Nazanin Zaghari-Ratcliffe, the British-Iranian woman jailed in Iran on spying charges, has had her ankle tag removed at the end of her five year sentence.

But her husband Richard Ratcliffe has been told a new court case against her is scheduled for next Sunday.

The charity worker had been under house arrest in Tehran since being moved from jail last March. She has always denied the charges against her.

The second set of charges long threatened by the Iranians include involvement in propaganda activity against the Islamic Republic by attending a demonstration outside the Iran embassy in 2009 and speaking to BBC Persian.

Her lawyer Hojjat Kermani told the Iranian website Emtedad on Sunday that her five-year prison sentence for plotting to overthrow the clerical establishment was complete.

“She was pardoned by Iran’s supreme leader last year, but spent the last year of her term under house arrest with electronic shackles tied to her feet. Now they’re cast off,” Kermani told the website. “She has been freed.”

Iran’s judiciary officials have yet to comment on the release.

In practice, the news means she has been released from the ankle tag that keeps her within 300 metres of her parents’ home, but since she is facing a set of charges this Sunday she is unlikely to be given back her passport, which she would need to return to the UK.

The foreign secretary said she should be allowed to return to the UK.

Dominic Raab said in a statement: “We welcome the removal of Nazanin Zaghari-Ratcliffe’s ankle tag, but Iran continues to put her and her family through a cruel and an intolerable ordeal.

“She must be released permanently so she can return to her family in the UK. We will continue to do all we can to achieve this.

“We have relayed to the Iranian authorities in the strongest possible terms that her continued confinement is unacceptable.”

Tulip Siddiq, the Labour MP for the Hampstead and Kilburn constituency in London where Mrs Zaghari-Ratcliffe’s family live, told the BBC she had not yet had her British passport returned to her.

“But she does have to go back to court and we don’t know what awaits her there,” she said.

“Nazanin is quite worried because there was talk of another case being put against her which may of course mean another sentence, and we don’t know how long for.”

However Ms Siddiq said the removal of her ankle tag meant she could visit her elderly grandmother “which is the thing she mentions every time I speak to her”.

“So on one hand they are celebrating that she has some elements of freedom in terms of not having the tracker anymore, but we just don’t know what’s going to happen in the court case,” she added.

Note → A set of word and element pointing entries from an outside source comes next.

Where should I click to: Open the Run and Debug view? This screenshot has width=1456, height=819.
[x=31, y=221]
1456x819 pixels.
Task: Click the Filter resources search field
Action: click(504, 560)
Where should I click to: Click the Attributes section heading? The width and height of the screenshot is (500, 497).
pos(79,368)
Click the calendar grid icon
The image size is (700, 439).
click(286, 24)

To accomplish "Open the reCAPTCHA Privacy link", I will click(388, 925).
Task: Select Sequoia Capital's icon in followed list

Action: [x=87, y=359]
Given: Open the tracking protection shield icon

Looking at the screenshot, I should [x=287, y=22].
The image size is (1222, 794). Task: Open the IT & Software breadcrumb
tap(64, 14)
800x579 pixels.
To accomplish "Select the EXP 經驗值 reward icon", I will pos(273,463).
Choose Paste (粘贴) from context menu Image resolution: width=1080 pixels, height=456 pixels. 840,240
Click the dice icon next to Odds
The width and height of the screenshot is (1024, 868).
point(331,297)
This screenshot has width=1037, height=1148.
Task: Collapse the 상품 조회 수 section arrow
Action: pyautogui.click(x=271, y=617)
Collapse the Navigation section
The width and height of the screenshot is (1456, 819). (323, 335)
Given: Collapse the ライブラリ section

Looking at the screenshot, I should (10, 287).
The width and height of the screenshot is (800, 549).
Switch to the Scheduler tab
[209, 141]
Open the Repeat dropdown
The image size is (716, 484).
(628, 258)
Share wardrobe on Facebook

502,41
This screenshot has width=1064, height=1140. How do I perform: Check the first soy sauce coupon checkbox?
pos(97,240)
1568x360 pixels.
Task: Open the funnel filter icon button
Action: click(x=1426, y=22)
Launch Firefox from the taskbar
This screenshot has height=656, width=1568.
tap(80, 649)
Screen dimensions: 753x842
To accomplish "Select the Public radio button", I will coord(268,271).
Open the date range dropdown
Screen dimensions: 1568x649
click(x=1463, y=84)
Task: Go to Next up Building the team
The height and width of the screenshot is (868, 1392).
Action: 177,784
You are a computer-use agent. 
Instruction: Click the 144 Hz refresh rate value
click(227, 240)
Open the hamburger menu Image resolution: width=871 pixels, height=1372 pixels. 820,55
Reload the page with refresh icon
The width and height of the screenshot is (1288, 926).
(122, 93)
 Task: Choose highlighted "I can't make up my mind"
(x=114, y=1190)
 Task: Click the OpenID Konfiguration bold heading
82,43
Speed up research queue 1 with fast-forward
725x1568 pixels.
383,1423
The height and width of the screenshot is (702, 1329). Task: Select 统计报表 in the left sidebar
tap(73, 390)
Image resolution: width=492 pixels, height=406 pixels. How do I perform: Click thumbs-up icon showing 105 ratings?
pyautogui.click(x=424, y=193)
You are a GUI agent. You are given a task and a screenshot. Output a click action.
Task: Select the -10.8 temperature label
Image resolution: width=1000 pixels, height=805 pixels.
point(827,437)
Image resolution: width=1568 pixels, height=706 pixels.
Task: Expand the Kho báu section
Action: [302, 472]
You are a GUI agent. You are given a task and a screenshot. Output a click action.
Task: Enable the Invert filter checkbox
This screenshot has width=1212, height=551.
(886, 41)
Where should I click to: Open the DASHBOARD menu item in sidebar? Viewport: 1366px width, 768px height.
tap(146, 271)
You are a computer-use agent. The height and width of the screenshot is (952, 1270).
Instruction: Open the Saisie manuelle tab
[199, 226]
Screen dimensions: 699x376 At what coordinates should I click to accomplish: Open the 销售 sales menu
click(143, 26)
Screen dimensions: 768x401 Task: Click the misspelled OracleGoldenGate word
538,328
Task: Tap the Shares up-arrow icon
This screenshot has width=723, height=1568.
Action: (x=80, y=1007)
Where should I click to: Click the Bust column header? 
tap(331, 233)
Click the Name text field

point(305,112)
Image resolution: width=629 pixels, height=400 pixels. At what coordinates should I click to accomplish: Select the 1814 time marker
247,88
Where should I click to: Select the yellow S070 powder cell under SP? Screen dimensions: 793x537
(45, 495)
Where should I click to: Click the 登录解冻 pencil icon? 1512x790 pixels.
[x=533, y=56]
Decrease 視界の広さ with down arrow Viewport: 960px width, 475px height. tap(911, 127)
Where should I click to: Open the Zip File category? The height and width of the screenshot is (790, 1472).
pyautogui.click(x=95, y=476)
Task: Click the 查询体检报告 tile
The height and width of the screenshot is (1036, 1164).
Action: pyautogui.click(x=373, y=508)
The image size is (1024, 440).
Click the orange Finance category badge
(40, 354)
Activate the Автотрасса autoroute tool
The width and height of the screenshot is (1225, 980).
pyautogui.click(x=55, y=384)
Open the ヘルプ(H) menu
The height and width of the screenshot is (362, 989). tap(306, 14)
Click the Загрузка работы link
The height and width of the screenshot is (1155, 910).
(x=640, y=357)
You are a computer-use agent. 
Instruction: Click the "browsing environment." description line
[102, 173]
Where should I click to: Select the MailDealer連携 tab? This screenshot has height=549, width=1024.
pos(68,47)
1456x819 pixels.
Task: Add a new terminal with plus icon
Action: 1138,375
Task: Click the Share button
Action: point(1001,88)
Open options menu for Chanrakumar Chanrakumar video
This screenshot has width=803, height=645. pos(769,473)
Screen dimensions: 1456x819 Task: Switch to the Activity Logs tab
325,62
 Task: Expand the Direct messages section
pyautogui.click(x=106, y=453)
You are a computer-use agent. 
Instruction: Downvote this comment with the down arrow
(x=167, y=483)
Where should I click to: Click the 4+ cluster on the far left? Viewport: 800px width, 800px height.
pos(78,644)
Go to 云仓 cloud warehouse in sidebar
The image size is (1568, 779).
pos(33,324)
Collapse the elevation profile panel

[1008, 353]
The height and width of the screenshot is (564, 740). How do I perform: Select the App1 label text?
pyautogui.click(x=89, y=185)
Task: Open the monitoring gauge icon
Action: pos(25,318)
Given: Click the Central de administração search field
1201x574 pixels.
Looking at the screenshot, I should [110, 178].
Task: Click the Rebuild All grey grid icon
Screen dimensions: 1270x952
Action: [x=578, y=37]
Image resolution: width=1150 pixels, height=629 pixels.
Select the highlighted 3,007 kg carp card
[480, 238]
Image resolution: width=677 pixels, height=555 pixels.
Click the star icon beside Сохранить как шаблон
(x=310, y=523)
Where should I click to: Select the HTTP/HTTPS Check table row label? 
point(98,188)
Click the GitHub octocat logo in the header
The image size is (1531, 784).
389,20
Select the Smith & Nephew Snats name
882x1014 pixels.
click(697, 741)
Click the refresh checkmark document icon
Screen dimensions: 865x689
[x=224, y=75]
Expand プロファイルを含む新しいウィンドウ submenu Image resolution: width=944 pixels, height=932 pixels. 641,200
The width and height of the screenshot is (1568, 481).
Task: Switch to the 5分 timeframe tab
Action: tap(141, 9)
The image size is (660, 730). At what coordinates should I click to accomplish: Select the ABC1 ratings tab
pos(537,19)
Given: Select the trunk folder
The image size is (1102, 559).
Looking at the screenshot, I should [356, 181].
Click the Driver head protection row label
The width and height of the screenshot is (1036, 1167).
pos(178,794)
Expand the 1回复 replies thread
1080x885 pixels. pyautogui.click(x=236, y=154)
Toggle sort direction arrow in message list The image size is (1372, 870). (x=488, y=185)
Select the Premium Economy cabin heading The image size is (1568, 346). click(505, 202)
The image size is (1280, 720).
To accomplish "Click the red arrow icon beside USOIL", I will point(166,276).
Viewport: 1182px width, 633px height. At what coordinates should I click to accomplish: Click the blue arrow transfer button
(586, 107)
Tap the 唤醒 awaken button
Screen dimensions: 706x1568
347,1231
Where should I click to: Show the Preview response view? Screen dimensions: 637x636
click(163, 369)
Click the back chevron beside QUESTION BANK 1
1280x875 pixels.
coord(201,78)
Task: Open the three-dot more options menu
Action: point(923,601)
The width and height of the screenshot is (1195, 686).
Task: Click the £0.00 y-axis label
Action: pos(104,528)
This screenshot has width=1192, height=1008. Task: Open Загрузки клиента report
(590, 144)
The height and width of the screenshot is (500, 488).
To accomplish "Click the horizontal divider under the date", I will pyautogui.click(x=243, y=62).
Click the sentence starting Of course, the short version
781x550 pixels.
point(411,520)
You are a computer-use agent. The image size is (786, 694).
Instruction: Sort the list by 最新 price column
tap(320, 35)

“I know her daughter has been counting down the days on her calendar at home for her mother to return.”

Nazanin Zaghari-Ratcliffe with her daughter

Jeremy Hunt, who served as foreign secretary while Mrs Zaghari-Ratcliffe was in jail, said it was “beyond cruel to toy with an innocent mother and six-year-old child in this way”.

“She has served five years: let her come home,” he said in a tweet.

Kate Allen, director at Amnesty International UK, said the news that Mrs Zaghari-Ratcliffe’s ankle tag had been removed was “bittersweet” and “yet another example of the calculated cruelty of the Iranian authorities”.

“Nazanin was convicted after a deeply unfair trial the first time around and this spurious new charge and possible trial is clearly designed to delay her release and exert yet more pressure on Nazanin and her family,” she said.

“This won’t be over until Nazanin has her passport and is on a flight heading home to the UK,” she added, urging the government to take “serious diplomatic action”.

Mrs Zaghari-Ratcliffe, 42, had been out of prison since last spring due to the coronavirus pandemic but had been confined to her parent’s house. Her sentence was due to end on Sunday.

She was arrested in April 2016 while travelling to visit her parents in Iran with her young British-born daughter, Gabriella.

The dual national was sentenced to five years in prison over allegations of plotting to overthrow the Iranian government, which she denies. Prior to her arrest, she lived in London with her husband and child.